*HOW TO COMPLETE THIS TASK*. The number of lines holding "agent" in the listing below is all you should give.

*INPUT*.
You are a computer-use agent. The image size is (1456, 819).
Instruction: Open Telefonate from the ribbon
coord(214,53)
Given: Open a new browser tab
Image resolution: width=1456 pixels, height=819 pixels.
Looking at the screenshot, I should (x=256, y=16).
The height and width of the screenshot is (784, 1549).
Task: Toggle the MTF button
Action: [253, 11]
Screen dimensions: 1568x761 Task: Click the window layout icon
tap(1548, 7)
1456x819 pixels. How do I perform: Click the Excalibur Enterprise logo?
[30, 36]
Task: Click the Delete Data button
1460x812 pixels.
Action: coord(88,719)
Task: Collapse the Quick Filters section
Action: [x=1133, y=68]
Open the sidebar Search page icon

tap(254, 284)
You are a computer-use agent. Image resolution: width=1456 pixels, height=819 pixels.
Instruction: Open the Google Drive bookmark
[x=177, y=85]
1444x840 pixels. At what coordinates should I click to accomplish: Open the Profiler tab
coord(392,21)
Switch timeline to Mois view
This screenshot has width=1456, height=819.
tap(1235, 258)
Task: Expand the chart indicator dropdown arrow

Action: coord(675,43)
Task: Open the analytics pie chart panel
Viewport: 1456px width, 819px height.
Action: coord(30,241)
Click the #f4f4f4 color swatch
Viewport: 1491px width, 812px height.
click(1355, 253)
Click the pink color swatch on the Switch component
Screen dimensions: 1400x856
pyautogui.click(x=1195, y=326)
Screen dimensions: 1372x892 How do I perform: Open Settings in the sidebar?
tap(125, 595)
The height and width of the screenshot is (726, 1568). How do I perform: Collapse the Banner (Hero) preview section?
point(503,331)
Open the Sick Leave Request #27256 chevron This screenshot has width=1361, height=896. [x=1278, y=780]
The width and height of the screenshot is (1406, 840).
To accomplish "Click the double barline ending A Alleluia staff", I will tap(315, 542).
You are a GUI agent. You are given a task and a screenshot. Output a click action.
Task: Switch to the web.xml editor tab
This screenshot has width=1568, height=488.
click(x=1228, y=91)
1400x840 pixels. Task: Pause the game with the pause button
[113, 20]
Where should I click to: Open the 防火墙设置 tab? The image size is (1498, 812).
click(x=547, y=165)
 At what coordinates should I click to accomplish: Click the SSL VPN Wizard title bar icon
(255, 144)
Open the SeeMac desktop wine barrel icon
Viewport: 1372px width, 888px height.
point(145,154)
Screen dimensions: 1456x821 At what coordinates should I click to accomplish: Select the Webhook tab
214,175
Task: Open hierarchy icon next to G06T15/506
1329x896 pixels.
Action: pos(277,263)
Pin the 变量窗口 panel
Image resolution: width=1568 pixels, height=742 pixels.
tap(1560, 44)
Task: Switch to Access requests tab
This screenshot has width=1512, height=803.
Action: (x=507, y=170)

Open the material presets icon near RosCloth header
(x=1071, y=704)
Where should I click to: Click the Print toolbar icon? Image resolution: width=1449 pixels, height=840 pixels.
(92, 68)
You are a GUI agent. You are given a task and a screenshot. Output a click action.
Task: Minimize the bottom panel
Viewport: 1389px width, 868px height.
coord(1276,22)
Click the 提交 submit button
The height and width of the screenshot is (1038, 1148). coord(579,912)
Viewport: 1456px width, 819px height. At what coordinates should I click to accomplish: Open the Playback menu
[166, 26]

*REPLY TO THE TASK*. 4